Seven years ago today I was in my first year of college at Western New Mexico University. I had woken up that morning for my music theory class, since some sadist decided it was okay to begin classes at 7:30 in the morning. Before I left, I had synced up my Palm Pilot, and as part of that sync, I downloaded a number of news articles to read as well throughout the day. As I'm going to class, I see an article that says a plane struck the World Trade Center. Immediately I think that some small commuter plane veered out of control and hit the building, as it had happened the previous summer in NYC. Little did I know how wrong it would be.
As I began to read the article, my jaw basically hit the ground as to what was going on. At that point, the towers were hit, and so was the Pentagon. We only got through part of class that day before the professor let us go early. All over campus people were glued to TV sets, watching to see what was going on. As I happened to reach one of the common areas in the student union, that's when the towers fell, and we all just stood there, watching in horror.
Classes were basically canceled the rest of the day for obvious reasons, and most of us spent our time watching the news. I was also actively on a message board online where people across the country were having their own reactions. Somewhere I may still have a CD archive of the threads from that day, which in a sense captures a true picture of just what people were feeling.

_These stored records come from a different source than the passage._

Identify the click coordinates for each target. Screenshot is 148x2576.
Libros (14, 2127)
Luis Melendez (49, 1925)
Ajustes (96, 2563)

Being in rural New Mexico, I wasn't expecting anything to happen. However, at the time my mom was on a business trip and it was taking place at Disneyworld. I don't know if many people remember this, but Disneyworld actually closed for the first time in history because they were afraid of getting attacked as well. To top it off, she was supposed to fly back the next day, but of course with all of the planes grounded, that wasn't happening. Work was desperately trying to get her back because she is an ER supervisor, but no go on the transportation, she would not get back until the following Saturday, four days later.
I made sure that things were okay at home of course, but the worry from myself and the family was my mom. We were actually making plans to have my dad come get me and we would drive across the country to pick her and some co-workers up and bring them back, when they finally let her get a flight home. Luckily Disneyworld was also nice enough to cut them some slack and didn't charge them for the extra days they were forced to stay over.
The day after, one of my professors didn't really hold class, he just let us talk, rant, rave, whatever. That was probably a wise idea because considering his background, there were likely idiotic racist bigots who were throwing death threats his way, and better to let us get our own feelings out amongst ourselves openly, than to try and hold class and make it look like he didn't care or something.
The people I still wonder about to this day is the family who lived across the street from my parent's house in California. They were from Iran and were the nicest people in the world, and I admit I had a crush on their daughter (I was always attracted to dark haired beauties). I hope she and her family didn't get harassed, but that is probably something I will never know.
I had a cousin who worked in the towers, he managed to get out before they fell, but it wasn't until about two years ago that he finally began to talk more openly about what had happened on that day. It was both fascinating and scary to hear just what he saw and heard as he was there, getting out of there, and ultimately getting away right before the collapse.
Yeah, there's really no structure to this entry, just letting the words flow.
I went to the UU church the Sunday afterward, and one of the things I actually expressed to the entire congregation was that I feared that this was going to put us into some sort of war, and that it would bring back the draft. I had said that because previously there had been articles in the media about how recruitment had not been that great. Luckily I was wrong on the draft part. Unfortunately I was not wrong on being dragged into a sort of war, which while justified in its original mission in Afghanistan, since then it has expanded to areas that had nothing to do with 9/11.
Never thought I would witness something like this in my lifetime. I still get paranoid at times that something's going to happen to me one day while riding Metro. Yet I continue to ride it simply because the last thing I should do is let a fear rule my life.